Per essere in forma ci alleniamo, mangiamo sano e soprattutto ci priviamo spesso e volentieri di quelli che sono i piaceri del palato. Questo, però, potrebbe non bastare. In questi casi è meglio fare affidamento su alcuni prodotti, come i termogenici su Nutrition Center, che ci possono aiutare a trovare la forma fisica desiderata. Ma procediamo con ordine: cosa sono i termogenici?

Stiamo parlando di bruciagrassi green, quindi naturali al 100%, che abbinati a una dieta ipocalorica permettono di ritrovare la linea più velocemente. Il nome deriva da una proteina, la termogenina, che svolge il compito di utilizzare i grassi di deposito accumulati nel fegato e nel tessuto adiposo per produrre calore. I termogenici più utilizzati sono il caffè verde, il tè verde e l’arancio amaro, reperibili negli integratori venduti in farmacia e in erboristeria.

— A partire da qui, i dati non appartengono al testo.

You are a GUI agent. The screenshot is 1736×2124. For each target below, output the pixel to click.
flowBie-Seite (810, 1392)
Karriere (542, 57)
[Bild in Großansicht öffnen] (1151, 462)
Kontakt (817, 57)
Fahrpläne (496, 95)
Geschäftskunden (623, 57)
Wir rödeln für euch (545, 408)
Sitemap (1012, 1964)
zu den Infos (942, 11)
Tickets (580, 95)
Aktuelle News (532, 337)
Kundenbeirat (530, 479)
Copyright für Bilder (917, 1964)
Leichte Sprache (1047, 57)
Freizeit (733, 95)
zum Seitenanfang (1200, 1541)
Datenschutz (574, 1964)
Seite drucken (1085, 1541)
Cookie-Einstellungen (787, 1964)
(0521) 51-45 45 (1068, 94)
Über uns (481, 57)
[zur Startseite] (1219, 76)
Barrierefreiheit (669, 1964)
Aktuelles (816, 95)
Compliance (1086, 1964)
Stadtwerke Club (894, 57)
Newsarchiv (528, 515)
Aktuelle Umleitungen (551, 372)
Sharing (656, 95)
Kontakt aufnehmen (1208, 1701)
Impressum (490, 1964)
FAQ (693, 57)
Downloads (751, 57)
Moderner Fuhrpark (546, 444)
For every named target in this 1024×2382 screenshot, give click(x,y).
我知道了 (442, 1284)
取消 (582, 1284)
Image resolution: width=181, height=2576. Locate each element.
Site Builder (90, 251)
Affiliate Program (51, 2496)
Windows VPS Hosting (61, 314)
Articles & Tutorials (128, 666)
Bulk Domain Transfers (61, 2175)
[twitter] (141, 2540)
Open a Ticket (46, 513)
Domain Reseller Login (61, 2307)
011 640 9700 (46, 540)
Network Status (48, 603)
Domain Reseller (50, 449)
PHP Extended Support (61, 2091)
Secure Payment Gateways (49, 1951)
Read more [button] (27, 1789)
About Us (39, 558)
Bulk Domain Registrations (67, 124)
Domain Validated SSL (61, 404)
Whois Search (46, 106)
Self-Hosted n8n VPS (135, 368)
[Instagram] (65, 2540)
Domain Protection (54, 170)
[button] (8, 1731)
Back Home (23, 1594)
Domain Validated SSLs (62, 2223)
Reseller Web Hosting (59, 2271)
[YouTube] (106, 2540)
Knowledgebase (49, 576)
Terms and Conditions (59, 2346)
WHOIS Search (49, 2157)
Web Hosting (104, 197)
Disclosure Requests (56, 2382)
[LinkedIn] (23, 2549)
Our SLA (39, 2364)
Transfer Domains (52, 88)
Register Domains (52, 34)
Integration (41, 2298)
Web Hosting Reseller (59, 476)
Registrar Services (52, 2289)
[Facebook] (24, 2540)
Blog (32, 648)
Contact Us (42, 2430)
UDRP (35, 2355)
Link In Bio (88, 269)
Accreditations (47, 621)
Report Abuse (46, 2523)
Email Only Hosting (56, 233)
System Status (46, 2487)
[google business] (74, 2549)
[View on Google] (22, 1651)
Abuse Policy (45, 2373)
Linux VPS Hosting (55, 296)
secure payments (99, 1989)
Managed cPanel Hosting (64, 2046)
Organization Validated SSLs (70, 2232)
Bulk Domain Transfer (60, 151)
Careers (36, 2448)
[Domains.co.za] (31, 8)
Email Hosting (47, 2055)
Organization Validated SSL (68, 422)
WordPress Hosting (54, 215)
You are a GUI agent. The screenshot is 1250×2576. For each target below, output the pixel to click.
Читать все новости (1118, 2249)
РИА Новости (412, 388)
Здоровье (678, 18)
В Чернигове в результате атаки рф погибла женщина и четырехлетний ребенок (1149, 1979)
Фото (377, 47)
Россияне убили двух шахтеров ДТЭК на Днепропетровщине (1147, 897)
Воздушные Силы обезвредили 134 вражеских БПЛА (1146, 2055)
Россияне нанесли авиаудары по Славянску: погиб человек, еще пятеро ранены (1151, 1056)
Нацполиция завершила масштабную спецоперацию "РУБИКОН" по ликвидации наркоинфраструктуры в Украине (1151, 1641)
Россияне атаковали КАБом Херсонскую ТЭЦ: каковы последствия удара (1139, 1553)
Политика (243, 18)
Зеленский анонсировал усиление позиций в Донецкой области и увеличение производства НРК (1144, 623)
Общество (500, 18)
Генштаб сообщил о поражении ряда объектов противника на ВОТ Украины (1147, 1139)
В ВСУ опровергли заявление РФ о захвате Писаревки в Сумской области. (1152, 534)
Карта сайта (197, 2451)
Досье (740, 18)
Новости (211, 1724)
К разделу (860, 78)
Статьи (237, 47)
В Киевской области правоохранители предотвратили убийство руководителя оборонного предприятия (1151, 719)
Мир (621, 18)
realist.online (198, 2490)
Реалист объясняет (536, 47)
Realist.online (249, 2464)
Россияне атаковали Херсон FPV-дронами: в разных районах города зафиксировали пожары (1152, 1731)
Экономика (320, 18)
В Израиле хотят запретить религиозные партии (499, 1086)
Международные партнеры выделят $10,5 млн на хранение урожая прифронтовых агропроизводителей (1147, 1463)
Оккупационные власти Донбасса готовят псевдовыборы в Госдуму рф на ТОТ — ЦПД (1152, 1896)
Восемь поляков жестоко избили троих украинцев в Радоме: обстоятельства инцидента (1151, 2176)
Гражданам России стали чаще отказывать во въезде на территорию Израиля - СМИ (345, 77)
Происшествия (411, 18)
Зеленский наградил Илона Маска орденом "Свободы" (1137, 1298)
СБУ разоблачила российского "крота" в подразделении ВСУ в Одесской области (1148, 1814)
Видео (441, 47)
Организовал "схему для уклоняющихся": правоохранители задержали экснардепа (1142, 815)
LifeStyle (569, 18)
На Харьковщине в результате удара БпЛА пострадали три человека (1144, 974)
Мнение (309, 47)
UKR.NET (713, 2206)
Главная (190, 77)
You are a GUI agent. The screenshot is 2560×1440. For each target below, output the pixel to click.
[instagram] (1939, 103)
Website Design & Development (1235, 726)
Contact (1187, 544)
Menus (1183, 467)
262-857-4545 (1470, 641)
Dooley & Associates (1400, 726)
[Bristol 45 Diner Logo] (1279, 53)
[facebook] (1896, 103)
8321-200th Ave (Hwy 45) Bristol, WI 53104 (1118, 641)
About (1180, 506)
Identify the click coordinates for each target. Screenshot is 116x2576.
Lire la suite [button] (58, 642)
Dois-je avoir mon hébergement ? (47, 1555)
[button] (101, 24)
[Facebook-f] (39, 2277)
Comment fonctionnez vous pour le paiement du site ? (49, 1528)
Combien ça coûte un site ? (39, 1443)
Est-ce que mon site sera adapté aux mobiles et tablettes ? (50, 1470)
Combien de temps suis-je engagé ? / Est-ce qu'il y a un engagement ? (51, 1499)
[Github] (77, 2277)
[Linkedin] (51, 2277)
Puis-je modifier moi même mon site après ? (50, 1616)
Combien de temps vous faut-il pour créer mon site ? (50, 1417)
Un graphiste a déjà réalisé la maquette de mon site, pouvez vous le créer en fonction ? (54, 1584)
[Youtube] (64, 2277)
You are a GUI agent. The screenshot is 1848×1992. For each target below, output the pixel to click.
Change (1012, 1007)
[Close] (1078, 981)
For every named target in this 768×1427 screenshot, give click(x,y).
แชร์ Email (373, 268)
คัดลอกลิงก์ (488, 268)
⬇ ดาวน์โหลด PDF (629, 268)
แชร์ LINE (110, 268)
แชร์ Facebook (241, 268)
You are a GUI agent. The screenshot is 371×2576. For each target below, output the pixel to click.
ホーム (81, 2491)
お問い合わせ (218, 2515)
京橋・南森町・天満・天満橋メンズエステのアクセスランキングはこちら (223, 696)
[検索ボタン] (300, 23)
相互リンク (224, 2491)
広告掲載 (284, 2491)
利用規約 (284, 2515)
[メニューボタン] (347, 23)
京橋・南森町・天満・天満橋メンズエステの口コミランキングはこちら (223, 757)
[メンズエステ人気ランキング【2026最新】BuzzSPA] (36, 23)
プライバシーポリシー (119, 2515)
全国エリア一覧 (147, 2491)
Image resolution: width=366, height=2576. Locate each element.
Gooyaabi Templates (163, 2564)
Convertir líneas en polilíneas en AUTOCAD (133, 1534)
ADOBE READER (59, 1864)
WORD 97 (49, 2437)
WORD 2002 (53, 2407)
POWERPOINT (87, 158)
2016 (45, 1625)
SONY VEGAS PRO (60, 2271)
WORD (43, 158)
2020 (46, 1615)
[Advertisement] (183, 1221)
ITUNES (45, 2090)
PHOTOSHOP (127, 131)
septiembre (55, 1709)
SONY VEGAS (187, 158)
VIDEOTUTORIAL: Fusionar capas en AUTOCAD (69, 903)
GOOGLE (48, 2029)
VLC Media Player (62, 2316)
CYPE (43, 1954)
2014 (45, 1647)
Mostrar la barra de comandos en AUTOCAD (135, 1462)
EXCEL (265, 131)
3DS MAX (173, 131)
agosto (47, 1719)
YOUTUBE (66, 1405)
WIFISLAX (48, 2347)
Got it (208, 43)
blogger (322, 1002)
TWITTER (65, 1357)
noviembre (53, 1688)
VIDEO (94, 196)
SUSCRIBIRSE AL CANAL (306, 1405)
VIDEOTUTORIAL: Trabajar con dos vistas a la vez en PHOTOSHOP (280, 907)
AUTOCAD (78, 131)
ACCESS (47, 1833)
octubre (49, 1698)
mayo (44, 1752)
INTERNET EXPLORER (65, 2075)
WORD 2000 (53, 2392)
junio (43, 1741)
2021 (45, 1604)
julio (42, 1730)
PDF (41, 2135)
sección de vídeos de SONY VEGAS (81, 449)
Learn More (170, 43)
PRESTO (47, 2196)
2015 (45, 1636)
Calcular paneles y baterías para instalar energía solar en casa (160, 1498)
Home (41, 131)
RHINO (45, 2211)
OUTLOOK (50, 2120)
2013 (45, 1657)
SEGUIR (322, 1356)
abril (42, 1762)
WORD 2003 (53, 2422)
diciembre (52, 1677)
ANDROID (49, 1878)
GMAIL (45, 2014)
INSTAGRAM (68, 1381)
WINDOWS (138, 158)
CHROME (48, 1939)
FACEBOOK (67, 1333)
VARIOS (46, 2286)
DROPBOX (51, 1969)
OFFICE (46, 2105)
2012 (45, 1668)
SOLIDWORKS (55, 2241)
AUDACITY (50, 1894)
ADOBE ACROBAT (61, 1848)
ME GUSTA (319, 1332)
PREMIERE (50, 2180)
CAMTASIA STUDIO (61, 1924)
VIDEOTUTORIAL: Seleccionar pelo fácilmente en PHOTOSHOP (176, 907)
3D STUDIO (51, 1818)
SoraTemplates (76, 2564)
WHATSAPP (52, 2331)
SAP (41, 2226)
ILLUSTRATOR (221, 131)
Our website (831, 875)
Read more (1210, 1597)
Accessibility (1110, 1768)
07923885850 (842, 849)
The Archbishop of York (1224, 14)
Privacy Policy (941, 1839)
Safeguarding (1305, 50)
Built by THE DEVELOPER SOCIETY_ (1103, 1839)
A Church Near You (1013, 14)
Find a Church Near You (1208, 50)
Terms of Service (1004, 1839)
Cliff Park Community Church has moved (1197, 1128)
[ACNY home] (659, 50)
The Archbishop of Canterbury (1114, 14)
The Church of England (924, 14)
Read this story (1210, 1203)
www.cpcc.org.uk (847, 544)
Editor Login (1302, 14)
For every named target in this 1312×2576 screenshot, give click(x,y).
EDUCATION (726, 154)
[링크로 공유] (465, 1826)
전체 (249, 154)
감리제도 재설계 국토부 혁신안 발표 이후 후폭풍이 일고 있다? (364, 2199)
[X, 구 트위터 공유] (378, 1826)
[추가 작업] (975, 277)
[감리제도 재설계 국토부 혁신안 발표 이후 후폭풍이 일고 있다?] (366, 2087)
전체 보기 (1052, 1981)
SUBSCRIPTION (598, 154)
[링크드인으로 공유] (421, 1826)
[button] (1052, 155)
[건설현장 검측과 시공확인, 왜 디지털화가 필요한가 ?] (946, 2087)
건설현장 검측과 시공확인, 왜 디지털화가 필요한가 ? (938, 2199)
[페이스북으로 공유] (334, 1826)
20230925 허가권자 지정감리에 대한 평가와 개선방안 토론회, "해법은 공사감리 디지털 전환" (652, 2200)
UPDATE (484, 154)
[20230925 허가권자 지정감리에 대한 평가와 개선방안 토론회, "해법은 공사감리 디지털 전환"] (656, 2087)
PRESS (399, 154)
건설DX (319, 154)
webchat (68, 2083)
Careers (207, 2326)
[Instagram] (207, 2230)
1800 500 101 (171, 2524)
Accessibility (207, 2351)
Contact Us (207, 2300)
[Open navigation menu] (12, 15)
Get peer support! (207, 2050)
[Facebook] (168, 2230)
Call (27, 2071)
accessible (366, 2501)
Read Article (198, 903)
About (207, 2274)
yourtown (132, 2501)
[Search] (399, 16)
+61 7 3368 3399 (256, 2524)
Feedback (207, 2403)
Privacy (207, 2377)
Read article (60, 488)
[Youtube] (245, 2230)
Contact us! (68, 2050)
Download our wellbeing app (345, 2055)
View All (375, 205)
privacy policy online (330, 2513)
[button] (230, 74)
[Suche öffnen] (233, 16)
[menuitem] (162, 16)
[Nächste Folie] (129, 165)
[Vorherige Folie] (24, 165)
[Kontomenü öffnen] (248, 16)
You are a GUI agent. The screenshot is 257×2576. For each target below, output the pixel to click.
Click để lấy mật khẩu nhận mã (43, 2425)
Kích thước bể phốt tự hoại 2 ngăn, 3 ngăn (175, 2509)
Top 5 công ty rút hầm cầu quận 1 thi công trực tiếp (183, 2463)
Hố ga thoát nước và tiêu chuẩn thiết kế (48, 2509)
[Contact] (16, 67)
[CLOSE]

In pratica il termogenico è una tipologia di integratore che sostanzialmente “accelera il metabolismo”, mobilitando le riserve adipose, che in questo modo possono essere eliminate in maniera più efficace, soprattutto se si pratica esercizio fisico. Gli integratori termogenici ci aiutano a dimagrire perchè promuovono un aumento della temperatura corporea e di conseguenza un maggior consumo di energia da parte delle cellule. Come? Stimolando i recettori beta-adrenergici (betaAR) delle cellule, favorendo così un aumento dell’eccitabilità delle stesse.

I recettori adrenergici sono recettori di membrana che interagiscono con l’adrenalina ed altre catecolamine, ed appartengono ai recettori accoppiati a proteine G (o GPCR).

Senza scendere troppo nei dettagli tecnici, la stimolazione della lipolisi incrementa la liberazione degli acidi grassi nella circolazione sanguigna. Questi grassi sono in seguito utilizzati dalle altre cellule come fonte di energia. Nelle cellule muscolari la stimolazione beta adrenergica aumenta l’ossidazione dei grassi a livello mitocondriale.

I benefici

I benefici dell’utilizzo dei termogenici sono tanti. Questi, però, funzionano solo se associati all’esercizio fisico e ad una dieta corretta. L’organismo utilizzerà i grassi come combustibile per l’attività fisica, bruciando in questo modo più energia. Generalmente gli ntegratori termogenici sono di solito assunti di mattina (prima di colazione) e nel pomeriggio. Quantità e tempi variano a seconda del prodotto ed è perciò sempre necessario leggere e seguire le indicazioni sull’etichetta fornite dal produttore.

I termogenici sono usati di solito da chi pratica body building e dagli atleti con poco grasso all’interno del corpo che vogliono diminuirne ancora di più la quantità. Le persone comuni possono assumerli come trampolino di lancio per perdere il grasso. Tuttavia, nonostante la provata efficacia, i termogenici possono essere pericolosi se usati in maniera errata. Poiché i termogenici accrescono l’attività del sistema nervoso centrale, con conseguente aumento del battito cardiaco e ritmo respiratorio, possono causare la comparsa di vertigini, ansia, nausea, bocca secca e febbre. Come ogni altro integratore, l’organismo può abituarsi ai termogenici.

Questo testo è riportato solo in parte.